Your assignment :: Once the line with "Given: Jump to step 2 in progress bar" has been located in the records below, set down that line and all subsequent lines exactly, omitting the pictures.

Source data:
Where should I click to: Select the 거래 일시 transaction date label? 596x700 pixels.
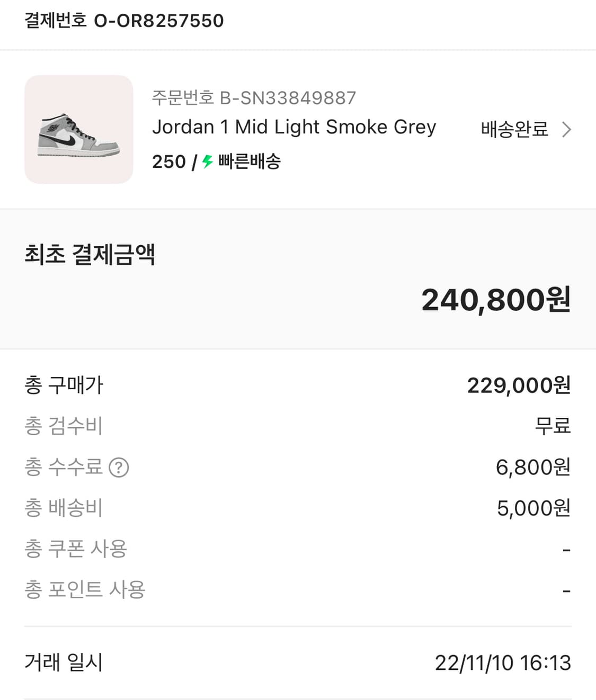point(64,662)
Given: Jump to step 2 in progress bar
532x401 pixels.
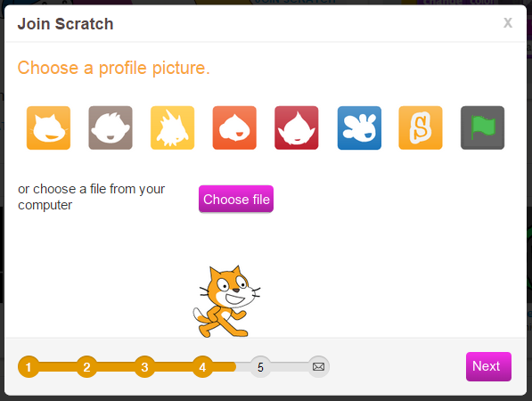Looking at the screenshot, I should [x=86, y=367].
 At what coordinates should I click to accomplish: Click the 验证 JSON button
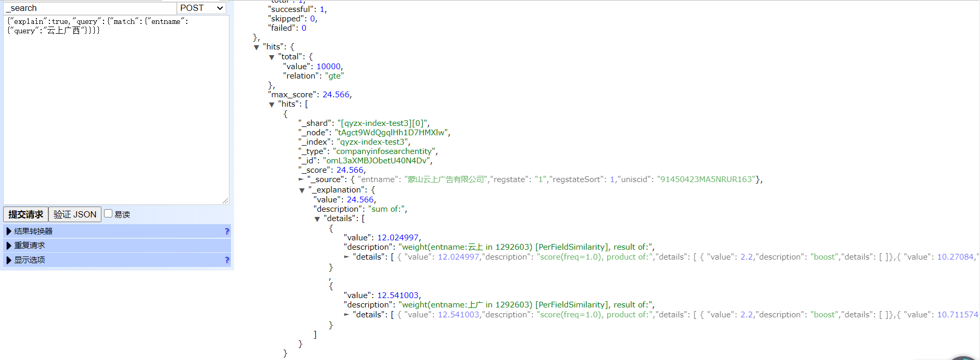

Answer space ::
Given: Jump to step 2 in progress bar
532x401 pixels.
Looking at the screenshot, I should [x=86, y=367].
 At what coordinates should I click to accomplish: Click the 验证 JSON button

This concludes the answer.